With the pictures left out, write out exactly the lines of the listing below that run from the line with "is (183, 349)." through the line with "Given: Open the command field dropdown arrow".

*** Material shown Section Begins ***

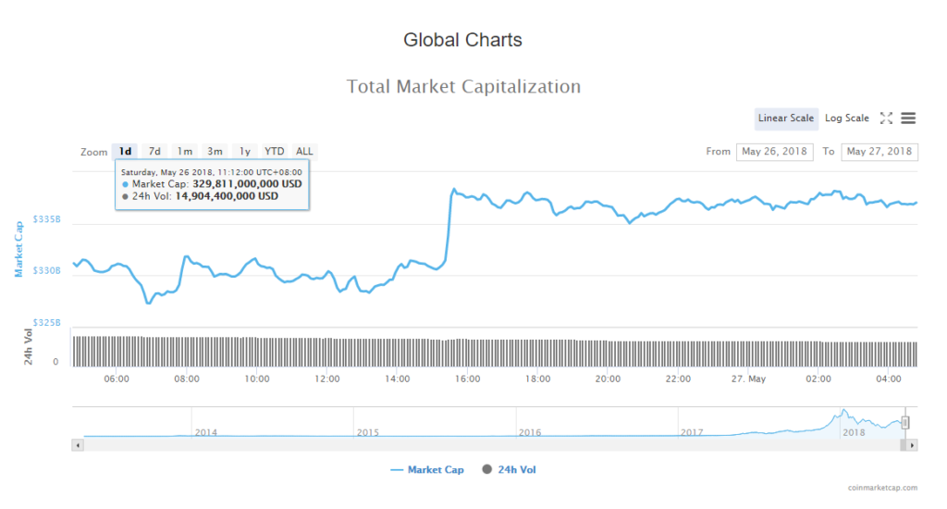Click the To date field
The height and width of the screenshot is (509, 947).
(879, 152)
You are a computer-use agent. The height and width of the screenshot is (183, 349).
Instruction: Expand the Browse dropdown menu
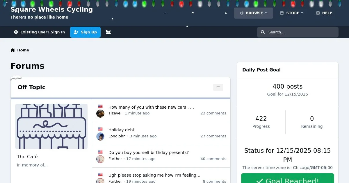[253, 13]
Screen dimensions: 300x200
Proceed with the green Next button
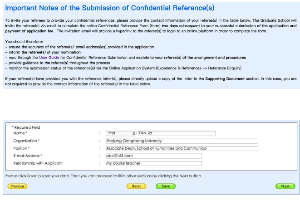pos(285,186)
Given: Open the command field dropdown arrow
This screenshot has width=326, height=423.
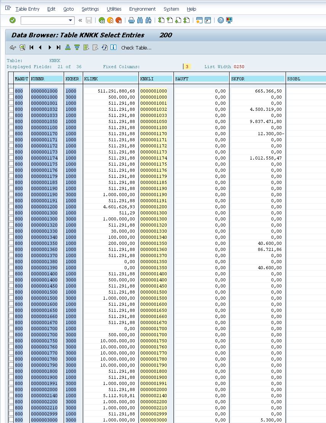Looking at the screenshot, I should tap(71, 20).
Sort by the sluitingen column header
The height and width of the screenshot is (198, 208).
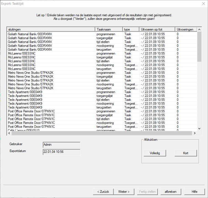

*** Material shown Section Ends ***
*** Material shown Section Begins ***

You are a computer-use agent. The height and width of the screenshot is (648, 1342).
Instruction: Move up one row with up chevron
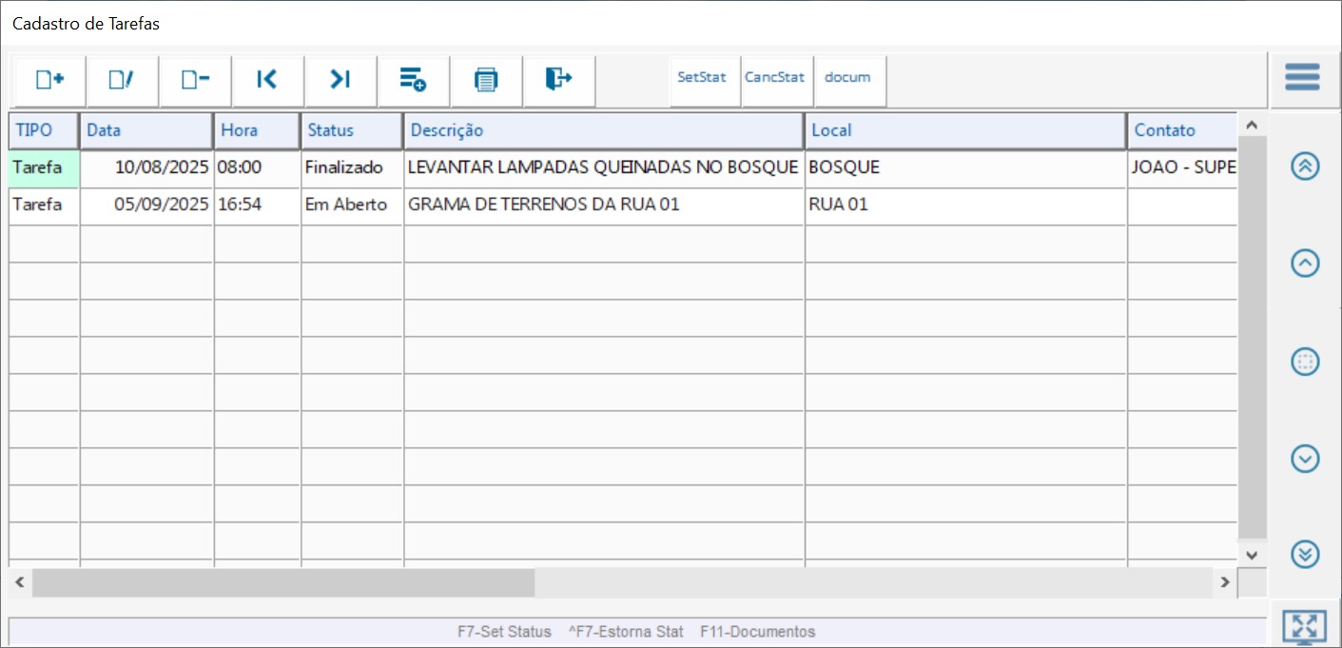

*** Material shown Section Ends ***

→ **Solution for this exercise**:
You are a computer-use agent. The height and width of the screenshot is (183, 349).
Instruction: Expand the Browse dropdown menu
[253, 13]
Screen dimensions: 300x200
Proceed with the green Next button
pos(285,186)
Given: Open the command field dropdown arrow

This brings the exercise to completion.